Nouvelle Constitution : Le Gouvernement Guinéen Oppose une Fin de Non-Recevoir aux Accusations d’Exclusion
En Guinée, le débat autour du projet de nouvelle constitution fait rage, alimentant passions et crispations au sein de la classe politique. Accusé par certaines forces vives de favoriser l’exclusion dans la conduite du processus, le Gouvernement, par la voix du Premier ministre Bah Oury, s’est voulu on ne peut plus clair : “Tout le monde a été convié à participer à l’élaboration du projet constitutionnel sans discrimination, sans rejet de qui que ce soit.”
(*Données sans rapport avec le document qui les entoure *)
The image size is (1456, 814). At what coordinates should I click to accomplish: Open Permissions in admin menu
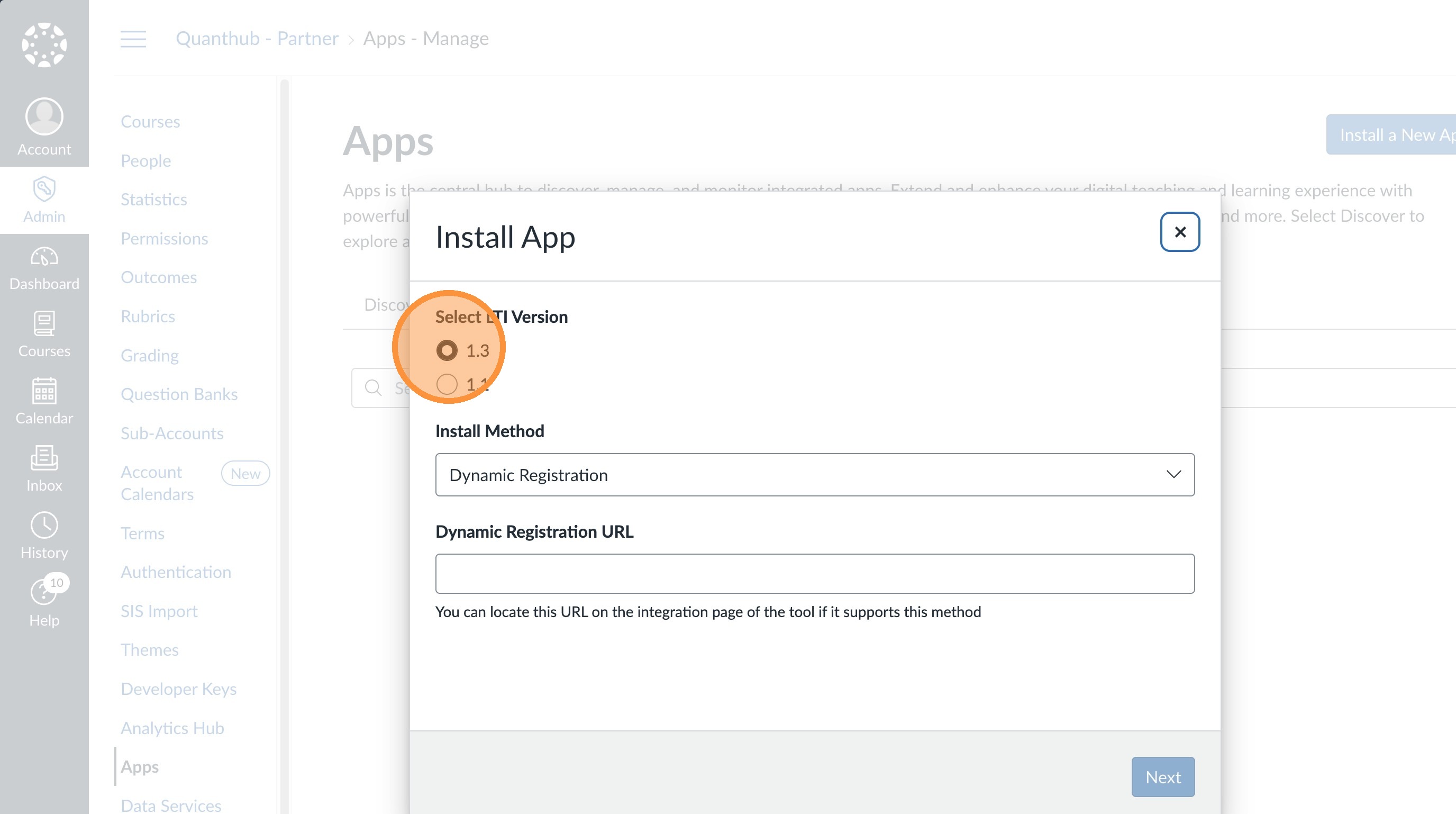165,239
Une mise au point ferme, qui vise à désamorcer les critiques acerbes d’une partie de l’opposition et de la société civile. Pour le chef du gouvernement, il ne fait aucun doute que l’élaboration du texte fondamental, qui sera soumis au peuple lors du référendum du 21 septembre, s’est déroulée dans l’inclusivité. “Le CNT a pris le temps de parcourir l’ensemble du pays, d’écouter, de recueillir l’avis des Guinéens sur le présent et l’avenir de notre Nation”, souligne Amadou Oury Bah.
Les Forces Vives Entre Méfiance et Réalité du Terrain
Mais la réalité de la rue, des quartiers populaires aux places publiques de Conakry, nuance le tableau officiel. Les forces vives brandissent le spectre de l’exclusion, dénonçant “le simulacre d’un dialogue où les dés seraient pipés d’avance”. Pour beaucoup, la consultation nationale évoquée par le gouvernement n’aurait pas permis, en profondeur, la libre expression de toutes les tendances.
Pour autant, le gouvernement campe sur ses positions. L’objectif affiché : rassurer, apaiser, et légitimer une démarche institutionnelle visant à refonder la République sur de nouvelles bases, dans un contexte où chaque mot pèse lourd.
Un Référendum Sous Haute Tension
À moins de deux mois du scrutin, la tension monte. Le projet constitutionnel, loin de faire consensus, s’invite dans toutes les conversations, révélant les lignes de fracture de la nation guinéenne. Le pouvoir tente de montrer patte blanche, les opposants dénoncent une mascarade. Un schéma classique, mais qui s’inscrit aujourd’hui dans une séquence historique dont l’issue demeure incertaine.
Le 21 septembre, les urnes auront le dernier mot. Mais au-delà du texte, c’est la capacité du pays à renouer avec la confiance et l’unité qui sera réellement mise à l’épreuve.